9. Conclusion: Stress and Metabolic Disease Linkage Through the Brain-Liver Circuit

This study is significant in revealing the amygdala-hypothalamus-liver circuit as a neural pathway that orchestrates metabolism (particularly blood glucose regulation) in the acute stress response, independently of classical hormonal axes. Repeated desensitization of this circuit can lead to persistent hyperglycemia and worsening metabolic disease, suggesting that stress management is also important from the perspective of metabolic disease prevention.

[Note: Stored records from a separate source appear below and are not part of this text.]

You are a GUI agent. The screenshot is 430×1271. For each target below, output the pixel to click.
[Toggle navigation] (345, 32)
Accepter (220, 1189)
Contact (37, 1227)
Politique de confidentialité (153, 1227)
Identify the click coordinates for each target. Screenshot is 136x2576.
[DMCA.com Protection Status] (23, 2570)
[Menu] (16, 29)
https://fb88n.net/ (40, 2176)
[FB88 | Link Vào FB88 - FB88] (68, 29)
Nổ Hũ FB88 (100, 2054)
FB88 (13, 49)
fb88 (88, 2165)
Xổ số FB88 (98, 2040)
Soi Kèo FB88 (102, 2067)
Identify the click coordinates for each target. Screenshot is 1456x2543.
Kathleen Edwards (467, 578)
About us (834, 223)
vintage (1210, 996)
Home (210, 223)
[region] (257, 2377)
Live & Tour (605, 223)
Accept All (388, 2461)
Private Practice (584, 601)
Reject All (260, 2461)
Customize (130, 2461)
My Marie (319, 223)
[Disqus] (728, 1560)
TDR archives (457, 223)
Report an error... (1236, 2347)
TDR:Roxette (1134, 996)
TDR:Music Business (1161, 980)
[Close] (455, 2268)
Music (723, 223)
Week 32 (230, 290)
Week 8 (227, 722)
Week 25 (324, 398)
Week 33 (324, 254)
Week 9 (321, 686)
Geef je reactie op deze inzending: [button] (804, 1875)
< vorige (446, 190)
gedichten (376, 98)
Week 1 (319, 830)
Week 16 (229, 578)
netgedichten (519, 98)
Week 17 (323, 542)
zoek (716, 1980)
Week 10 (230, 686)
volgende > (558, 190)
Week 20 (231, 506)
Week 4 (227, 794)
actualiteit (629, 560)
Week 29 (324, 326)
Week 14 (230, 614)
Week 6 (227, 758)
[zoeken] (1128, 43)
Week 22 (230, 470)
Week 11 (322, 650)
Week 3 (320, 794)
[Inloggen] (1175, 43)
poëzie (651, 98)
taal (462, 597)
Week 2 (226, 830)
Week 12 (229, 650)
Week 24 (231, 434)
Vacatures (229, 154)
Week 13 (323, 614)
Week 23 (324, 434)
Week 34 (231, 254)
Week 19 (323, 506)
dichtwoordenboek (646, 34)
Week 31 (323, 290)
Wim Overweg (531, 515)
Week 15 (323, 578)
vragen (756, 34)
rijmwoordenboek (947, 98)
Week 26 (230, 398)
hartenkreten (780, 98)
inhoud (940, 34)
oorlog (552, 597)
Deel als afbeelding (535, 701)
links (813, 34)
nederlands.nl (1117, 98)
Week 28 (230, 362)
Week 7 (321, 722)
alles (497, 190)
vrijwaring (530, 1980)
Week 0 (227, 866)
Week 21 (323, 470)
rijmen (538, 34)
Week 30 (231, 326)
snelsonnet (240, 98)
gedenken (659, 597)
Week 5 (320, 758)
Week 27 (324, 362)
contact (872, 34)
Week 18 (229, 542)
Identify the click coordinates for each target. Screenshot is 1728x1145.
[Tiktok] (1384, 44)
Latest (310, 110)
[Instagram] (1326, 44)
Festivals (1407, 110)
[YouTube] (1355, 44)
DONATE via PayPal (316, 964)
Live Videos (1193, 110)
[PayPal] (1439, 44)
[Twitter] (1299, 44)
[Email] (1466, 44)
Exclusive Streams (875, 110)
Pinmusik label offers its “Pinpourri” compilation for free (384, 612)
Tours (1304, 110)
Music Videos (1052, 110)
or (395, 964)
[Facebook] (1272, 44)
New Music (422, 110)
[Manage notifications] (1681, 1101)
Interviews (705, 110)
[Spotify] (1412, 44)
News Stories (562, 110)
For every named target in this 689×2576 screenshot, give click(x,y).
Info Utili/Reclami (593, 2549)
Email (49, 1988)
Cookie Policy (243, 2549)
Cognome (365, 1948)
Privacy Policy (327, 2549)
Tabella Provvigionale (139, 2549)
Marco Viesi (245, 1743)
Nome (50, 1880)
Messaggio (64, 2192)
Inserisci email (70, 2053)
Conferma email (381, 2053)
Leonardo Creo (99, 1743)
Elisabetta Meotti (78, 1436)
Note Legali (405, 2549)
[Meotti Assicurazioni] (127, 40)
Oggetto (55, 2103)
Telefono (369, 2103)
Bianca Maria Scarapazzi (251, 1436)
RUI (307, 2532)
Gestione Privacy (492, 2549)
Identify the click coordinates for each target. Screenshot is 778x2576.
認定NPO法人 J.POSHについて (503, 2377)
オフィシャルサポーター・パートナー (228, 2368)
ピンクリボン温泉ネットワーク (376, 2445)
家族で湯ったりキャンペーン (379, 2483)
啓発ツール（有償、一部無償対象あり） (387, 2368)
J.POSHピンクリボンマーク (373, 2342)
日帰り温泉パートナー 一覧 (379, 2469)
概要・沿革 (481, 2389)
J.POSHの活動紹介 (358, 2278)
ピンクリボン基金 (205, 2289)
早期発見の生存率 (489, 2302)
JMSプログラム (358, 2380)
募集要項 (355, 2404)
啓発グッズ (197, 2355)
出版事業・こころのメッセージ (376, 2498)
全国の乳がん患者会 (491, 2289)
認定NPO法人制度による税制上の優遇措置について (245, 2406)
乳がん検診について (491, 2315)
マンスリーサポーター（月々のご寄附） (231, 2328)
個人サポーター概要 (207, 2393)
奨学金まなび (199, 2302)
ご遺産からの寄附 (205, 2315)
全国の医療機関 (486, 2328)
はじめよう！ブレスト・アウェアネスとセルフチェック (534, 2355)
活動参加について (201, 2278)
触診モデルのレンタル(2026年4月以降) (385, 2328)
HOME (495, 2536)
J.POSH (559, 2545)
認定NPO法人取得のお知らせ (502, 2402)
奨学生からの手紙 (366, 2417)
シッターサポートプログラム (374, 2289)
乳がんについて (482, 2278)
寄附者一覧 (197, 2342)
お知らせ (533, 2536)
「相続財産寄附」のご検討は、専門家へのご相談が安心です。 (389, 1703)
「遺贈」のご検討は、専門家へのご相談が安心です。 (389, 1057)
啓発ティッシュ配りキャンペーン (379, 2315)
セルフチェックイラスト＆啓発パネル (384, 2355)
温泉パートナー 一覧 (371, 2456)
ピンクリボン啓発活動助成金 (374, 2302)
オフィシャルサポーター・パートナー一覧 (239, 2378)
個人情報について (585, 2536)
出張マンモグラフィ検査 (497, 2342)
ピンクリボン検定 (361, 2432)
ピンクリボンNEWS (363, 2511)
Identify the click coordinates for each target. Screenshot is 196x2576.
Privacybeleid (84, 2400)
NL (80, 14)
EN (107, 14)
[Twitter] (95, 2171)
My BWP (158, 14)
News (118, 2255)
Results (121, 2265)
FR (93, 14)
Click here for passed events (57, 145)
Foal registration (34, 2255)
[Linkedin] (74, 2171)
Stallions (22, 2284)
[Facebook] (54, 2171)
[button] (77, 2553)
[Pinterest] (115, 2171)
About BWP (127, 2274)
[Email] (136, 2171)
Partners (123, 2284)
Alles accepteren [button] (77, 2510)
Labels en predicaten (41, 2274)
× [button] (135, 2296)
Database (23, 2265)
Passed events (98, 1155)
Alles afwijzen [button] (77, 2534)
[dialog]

"If such mechanisms also operate in humans, amygdala signaling abnormalities in individuals chronically exposed to stress could lead to increased metabolic disease risk."

Closing

This paper offers a new explanation from the perspective of brain-liver neural circuits for why blood glucose rises when we are stressed and why chronic stress can increase the risk of diseases such as diabetes and obesity. It provides important clues for understanding the brain-body-metabolism connection and emphasizes the need for an integrated approach to stress management and metabolic disease prevention.